We will have to repent in this generation not merely for the vitriolic words and actions of the bad people but for the appalling silence of the good people.
Martin Luther King, Jr.
Letter from the Birmingham Jail (1963)
I have a mental illness. The reason I quote MLK, Jr., is because the mentally ill have a lot in common with the African-American population. Not only have we faced rejection and discrimination, we are also among those most incarcerated compared to the general population and who are more likely to live at the subsistence level. I will not attempt to go the full depth of what blacks have experienced here—I could not do it justice. I will just begin this essay by saying that the reader should be mindful that mental illness has, as a stigmatized illness, much in common with people of other marginalized groups, and because of this we can learn from others how to cope, organize, and move forward.

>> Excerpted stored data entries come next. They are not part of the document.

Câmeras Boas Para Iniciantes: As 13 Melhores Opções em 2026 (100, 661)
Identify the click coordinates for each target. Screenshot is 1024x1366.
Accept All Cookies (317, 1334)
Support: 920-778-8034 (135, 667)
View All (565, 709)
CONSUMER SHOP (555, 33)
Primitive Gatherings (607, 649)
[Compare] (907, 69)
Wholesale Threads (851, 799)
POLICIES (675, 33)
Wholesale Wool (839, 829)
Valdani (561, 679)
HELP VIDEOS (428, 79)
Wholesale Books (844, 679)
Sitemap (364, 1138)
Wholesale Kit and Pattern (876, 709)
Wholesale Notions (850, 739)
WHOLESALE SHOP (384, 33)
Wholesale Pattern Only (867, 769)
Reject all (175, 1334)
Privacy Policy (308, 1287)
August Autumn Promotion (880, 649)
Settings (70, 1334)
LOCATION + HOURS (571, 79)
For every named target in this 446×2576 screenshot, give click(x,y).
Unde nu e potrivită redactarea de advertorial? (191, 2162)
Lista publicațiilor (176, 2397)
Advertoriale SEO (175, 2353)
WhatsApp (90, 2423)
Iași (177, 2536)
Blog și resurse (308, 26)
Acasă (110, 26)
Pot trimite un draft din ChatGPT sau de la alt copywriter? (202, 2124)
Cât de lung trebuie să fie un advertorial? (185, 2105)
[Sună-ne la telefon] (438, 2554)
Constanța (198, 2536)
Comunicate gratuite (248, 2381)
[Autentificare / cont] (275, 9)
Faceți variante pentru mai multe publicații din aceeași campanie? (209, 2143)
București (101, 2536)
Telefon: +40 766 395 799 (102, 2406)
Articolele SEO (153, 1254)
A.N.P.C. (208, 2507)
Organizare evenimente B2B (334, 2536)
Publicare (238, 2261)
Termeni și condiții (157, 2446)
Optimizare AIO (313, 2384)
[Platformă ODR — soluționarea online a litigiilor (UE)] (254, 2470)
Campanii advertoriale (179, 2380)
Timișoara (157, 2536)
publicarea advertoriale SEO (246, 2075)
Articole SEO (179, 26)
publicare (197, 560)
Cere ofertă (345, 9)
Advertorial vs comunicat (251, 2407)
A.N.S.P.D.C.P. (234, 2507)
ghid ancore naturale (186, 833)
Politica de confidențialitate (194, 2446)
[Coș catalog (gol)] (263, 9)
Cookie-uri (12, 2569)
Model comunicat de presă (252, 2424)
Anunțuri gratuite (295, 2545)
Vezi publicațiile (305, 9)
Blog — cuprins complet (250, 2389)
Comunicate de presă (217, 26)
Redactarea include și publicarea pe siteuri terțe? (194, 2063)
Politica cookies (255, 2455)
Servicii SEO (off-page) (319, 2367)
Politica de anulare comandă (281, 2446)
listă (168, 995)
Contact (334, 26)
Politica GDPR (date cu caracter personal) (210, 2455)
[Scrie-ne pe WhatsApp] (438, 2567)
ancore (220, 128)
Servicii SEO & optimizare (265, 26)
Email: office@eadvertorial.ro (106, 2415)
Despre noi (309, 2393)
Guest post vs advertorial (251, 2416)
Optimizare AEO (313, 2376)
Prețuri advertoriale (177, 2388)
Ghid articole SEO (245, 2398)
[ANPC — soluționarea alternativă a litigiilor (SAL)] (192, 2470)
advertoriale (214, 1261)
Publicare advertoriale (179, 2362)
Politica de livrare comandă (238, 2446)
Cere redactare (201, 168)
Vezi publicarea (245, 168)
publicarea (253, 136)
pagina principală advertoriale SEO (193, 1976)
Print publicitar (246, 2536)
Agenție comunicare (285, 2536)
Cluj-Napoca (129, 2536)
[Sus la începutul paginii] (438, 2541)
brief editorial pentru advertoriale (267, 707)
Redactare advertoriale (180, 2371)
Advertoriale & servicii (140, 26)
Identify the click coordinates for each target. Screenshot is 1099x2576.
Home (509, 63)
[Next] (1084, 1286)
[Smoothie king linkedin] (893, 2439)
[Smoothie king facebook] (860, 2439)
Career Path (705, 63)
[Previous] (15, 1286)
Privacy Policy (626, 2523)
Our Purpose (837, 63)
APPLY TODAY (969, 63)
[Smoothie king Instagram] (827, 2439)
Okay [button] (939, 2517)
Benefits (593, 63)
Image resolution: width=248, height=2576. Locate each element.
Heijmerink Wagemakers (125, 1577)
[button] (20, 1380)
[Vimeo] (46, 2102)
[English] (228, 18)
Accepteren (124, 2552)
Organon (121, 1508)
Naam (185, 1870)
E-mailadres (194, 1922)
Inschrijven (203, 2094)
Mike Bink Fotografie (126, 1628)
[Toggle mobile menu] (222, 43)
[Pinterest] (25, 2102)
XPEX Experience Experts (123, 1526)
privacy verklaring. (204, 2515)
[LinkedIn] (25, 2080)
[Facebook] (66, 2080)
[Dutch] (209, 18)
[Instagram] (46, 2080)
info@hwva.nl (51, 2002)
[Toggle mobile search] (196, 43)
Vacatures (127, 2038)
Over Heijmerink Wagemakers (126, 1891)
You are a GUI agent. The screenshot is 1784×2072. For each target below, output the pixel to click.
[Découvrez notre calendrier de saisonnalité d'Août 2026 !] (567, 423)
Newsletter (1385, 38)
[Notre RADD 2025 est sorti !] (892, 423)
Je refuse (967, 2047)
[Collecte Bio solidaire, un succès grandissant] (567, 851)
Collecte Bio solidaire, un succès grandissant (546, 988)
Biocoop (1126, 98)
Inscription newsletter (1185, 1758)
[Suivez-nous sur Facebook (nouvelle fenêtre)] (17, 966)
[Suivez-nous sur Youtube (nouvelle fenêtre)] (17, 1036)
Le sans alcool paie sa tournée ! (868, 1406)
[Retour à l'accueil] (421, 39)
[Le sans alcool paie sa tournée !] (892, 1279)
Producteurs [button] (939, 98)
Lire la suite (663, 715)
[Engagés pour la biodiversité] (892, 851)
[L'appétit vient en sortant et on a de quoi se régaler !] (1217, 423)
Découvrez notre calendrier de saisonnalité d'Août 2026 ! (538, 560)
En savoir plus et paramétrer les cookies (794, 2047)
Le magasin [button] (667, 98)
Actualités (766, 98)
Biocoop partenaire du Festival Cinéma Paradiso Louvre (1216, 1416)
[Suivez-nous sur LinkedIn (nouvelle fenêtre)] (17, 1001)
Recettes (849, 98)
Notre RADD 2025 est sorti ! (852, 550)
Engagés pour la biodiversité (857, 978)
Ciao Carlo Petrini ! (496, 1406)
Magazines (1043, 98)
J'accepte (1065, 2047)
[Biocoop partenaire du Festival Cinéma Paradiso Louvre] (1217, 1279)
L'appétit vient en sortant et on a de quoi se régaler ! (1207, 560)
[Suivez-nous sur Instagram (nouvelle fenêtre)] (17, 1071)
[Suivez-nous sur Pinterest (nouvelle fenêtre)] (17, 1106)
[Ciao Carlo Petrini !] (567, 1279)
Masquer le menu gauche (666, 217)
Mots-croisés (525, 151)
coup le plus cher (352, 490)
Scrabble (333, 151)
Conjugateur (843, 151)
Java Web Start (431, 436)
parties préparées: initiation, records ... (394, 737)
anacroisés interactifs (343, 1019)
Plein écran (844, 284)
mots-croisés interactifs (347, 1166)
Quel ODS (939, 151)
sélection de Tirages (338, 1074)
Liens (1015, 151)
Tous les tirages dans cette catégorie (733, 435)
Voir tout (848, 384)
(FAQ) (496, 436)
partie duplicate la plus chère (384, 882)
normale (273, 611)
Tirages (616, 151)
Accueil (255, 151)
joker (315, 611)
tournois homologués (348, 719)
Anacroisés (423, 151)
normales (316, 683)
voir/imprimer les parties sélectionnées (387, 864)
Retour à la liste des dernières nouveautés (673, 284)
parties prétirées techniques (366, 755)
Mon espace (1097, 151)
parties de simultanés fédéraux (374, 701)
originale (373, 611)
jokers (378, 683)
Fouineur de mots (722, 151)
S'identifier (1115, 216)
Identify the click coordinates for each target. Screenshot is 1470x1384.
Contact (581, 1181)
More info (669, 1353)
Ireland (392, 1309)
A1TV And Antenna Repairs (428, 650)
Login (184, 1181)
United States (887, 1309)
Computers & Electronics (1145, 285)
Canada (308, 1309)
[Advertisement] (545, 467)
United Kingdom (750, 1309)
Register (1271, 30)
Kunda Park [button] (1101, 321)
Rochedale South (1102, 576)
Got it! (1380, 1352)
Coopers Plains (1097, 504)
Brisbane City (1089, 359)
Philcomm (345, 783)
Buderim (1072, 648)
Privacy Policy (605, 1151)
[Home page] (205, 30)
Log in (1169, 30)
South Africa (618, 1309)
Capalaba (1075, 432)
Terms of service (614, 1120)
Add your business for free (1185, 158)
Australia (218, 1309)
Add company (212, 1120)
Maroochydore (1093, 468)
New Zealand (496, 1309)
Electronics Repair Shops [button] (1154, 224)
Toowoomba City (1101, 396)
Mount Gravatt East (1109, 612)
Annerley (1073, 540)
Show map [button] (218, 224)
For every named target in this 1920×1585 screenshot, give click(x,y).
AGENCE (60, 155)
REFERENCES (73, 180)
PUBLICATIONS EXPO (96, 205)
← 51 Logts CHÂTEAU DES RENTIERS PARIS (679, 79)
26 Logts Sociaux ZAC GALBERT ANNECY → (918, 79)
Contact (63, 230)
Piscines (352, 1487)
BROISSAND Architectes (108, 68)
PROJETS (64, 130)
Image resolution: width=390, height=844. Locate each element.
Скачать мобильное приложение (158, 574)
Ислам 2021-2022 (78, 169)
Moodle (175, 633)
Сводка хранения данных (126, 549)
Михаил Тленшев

Too many white, church-going, middle-class Americans are satisfied with the status quo. Content to focus on everyday needs of family and friends, few concern themselves with problems of the oppressed—in this case, the mentally ill—unless, of course, it strikes close to home. Many saturate themselves with entertainments, escapism, and diversions with which to be inoculated from the very real pain of the afflicted. But the God of the Bible and, the example of Jesus Christ, shows that God is deeply concerned for the afflicted, oppressed, poor and outcast. So it follows that God’s people will reflect this biblical God of justice in showing compassion for the poor, sick and downtrodden. God’s people stand up for justice; the Christian church will reflect this merciful God in attitudes and actions. The God of the Bible is not concerned with acquiring wealth or fine palaces; the authentic Christian church will keep its focus not on riches and external appearances, but on the deep inner values of caring for others and helping those in need. You might say that the mentally ill and others similarly afflicted, represent a challenge and litmus test for the Christian community which will reveal who are truly God’s people and who are the imposters.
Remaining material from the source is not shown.